Stored data entries:

========================

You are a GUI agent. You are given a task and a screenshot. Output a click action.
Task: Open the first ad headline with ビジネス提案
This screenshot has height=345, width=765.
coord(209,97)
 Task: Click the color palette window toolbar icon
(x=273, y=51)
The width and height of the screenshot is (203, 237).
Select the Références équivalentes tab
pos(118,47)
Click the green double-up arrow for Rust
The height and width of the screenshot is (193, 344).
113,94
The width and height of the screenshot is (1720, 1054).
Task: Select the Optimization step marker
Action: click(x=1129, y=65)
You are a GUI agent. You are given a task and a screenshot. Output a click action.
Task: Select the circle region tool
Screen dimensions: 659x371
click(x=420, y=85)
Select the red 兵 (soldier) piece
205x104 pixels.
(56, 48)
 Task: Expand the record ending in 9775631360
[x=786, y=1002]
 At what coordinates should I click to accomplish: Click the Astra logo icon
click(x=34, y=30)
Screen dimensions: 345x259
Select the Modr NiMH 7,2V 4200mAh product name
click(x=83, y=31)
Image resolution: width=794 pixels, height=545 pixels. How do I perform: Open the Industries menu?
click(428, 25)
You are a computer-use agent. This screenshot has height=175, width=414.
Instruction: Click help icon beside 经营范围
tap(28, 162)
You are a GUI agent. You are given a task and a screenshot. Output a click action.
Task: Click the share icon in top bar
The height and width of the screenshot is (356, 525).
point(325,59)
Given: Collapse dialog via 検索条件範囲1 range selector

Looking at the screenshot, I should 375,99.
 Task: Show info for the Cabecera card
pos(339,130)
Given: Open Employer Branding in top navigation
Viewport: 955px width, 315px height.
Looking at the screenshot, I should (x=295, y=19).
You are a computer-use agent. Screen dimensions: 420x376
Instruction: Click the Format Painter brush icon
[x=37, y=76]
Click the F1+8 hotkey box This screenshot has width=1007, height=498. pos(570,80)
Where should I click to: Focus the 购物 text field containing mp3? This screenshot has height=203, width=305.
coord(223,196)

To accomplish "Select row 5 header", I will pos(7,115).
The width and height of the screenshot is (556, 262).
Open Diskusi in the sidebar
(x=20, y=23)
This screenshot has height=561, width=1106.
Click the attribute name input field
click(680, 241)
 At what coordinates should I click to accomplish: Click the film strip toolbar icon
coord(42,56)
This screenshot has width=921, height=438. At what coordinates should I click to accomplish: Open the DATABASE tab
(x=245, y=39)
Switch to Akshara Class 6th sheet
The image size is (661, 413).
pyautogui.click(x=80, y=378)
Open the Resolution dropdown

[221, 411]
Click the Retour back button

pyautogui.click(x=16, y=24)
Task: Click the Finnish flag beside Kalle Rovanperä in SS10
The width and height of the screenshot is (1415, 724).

========================

Line by line, output the data precisely as shown above.

→ **Answer for the task**:
You are a GUI agent. You are given a task and a screenshot. Output a click action.
Task: Open the first ad headline with ビジネス提案
This screenshot has height=345, width=765.
coord(209,97)
 Task: Click the color palette window toolbar icon
(x=273, y=51)
The width and height of the screenshot is (203, 237).
Select the Références équivalentes tab
pos(118,47)
Click the green double-up arrow for Rust
The height and width of the screenshot is (193, 344).
113,94
The width and height of the screenshot is (1720, 1054).
Task: Select the Optimization step marker
Action: click(x=1129, y=65)
You are a GUI agent. You are given a task and a screenshot. Output a click action.
Task: Select the circle region tool
Screen dimensions: 659x371
click(x=420, y=85)
Select the red 兵 (soldier) piece
205x104 pixels.
(56, 48)
 Task: Expand the record ending in 9775631360
[x=786, y=1002]
 At what coordinates should I click to accomplish: Click the Astra logo icon
click(x=34, y=30)
Screen dimensions: 345x259
Select the Modr NiMH 7,2V 4200mAh product name
click(x=83, y=31)
Image resolution: width=794 pixels, height=545 pixels. How do I perform: Open the Industries menu?
click(428, 25)
You are a computer-use agent. This screenshot has height=175, width=414.
Instruction: Click help icon beside 经营范围
tap(28, 162)
You are a GUI agent. You are given a task and a screenshot. Output a click action.
Task: Click the share icon in top bar
The height and width of the screenshot is (356, 525).
point(325,59)
Given: Collapse dialog via 検索条件範囲1 range selector

Looking at the screenshot, I should 375,99.
 Task: Show info for the Cabecera card
pos(339,130)
Given: Open Employer Branding in top navigation
Viewport: 955px width, 315px height.
Looking at the screenshot, I should (x=295, y=19).
You are a computer-use agent. Screen dimensions: 420x376
Instruction: Click the Format Painter brush icon
[x=37, y=76]
Click the F1+8 hotkey box This screenshot has width=1007, height=498. pos(570,80)
Where should I click to: Focus the 购物 text field containing mp3? This screenshot has height=203, width=305.
coord(223,196)

To accomplish "Select row 5 header", I will pos(7,115).
The width and height of the screenshot is (556, 262).
Open Diskusi in the sidebar
(x=20, y=23)
This screenshot has height=561, width=1106.
Click the attribute name input field
click(680, 241)
 At what coordinates should I click to accomplish: Click the film strip toolbar icon
coord(42,56)
This screenshot has width=921, height=438. At what coordinates should I click to accomplish: Open the DATABASE tab
(x=245, y=39)
Switch to Akshara Class 6th sheet
The image size is (661, 413).
pyautogui.click(x=80, y=378)
Open the Resolution dropdown

[221, 411]
Click the Retour back button

pyautogui.click(x=16, y=24)
Task: Click the Finnish flag beside Kalle Rovanperä in SS10
The width and height of the screenshot is (1415, 724).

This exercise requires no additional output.